(Stored entries)
——————————
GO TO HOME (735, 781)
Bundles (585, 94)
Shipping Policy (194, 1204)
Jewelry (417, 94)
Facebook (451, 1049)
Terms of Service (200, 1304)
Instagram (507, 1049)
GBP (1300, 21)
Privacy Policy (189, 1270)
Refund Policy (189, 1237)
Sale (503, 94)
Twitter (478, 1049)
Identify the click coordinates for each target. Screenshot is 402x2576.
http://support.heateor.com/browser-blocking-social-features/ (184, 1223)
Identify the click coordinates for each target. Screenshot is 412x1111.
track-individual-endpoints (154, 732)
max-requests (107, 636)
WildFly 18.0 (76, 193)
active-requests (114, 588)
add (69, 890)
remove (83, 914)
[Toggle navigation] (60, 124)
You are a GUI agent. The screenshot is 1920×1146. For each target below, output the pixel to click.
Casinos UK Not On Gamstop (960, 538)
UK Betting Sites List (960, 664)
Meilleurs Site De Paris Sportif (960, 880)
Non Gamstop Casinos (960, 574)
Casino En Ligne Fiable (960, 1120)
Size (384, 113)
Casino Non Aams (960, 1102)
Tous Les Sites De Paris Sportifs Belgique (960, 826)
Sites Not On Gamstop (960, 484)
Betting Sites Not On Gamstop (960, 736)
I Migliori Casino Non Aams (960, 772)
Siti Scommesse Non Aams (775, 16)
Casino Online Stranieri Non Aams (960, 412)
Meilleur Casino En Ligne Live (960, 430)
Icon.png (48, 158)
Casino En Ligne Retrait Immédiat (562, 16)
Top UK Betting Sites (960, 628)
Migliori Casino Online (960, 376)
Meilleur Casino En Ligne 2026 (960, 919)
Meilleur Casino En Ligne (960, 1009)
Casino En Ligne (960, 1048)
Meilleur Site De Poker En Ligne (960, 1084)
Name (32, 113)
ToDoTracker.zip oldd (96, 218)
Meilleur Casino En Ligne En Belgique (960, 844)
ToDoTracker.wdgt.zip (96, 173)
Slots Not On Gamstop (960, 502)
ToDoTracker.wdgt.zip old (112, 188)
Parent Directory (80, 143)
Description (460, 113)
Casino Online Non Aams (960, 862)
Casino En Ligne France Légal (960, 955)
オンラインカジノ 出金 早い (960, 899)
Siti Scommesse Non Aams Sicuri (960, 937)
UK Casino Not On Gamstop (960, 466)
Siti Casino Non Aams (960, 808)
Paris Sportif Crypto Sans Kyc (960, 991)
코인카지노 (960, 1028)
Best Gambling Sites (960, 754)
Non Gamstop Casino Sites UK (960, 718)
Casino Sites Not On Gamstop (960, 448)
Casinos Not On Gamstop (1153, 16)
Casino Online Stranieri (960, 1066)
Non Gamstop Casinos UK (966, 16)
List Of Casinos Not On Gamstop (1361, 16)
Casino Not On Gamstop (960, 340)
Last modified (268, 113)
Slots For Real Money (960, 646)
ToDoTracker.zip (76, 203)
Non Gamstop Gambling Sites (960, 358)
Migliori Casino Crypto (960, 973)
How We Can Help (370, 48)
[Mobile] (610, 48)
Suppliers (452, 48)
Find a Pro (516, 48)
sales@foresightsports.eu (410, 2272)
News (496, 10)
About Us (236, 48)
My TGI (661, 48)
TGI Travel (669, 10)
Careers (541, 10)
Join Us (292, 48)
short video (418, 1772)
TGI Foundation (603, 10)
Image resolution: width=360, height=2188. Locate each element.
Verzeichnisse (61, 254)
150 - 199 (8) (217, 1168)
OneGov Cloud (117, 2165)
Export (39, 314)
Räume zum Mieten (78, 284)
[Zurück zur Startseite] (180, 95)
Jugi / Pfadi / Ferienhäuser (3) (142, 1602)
——————————
-- WHAT TO PRODUCE --
An exact copy of the lines above, from the one containing "You are a GUI" down to the one containing "Siti Scommesse Non Aams (775, 16)" and including both, is the whole answer; retype it and nothing else.

-- REPLY TO THE TASK --
You are a GUI agent. The screenshot is 1920×1146. For each target below, output the pixel to click.
Casinos UK Not On Gamstop (960, 538)
UK Betting Sites List (960, 664)
Meilleurs Site De Paris Sportif (960, 880)
Non Gamstop Casinos (960, 574)
Casino En Ligne Fiable (960, 1120)
Size (384, 113)
Casino Non Aams (960, 1102)
Tous Les Sites De Paris Sportifs Belgique (960, 826)
Sites Not On Gamstop (960, 484)
Betting Sites Not On Gamstop (960, 736)
I Migliori Casino Non Aams (960, 772)
Siti Scommesse Non Aams (775, 16)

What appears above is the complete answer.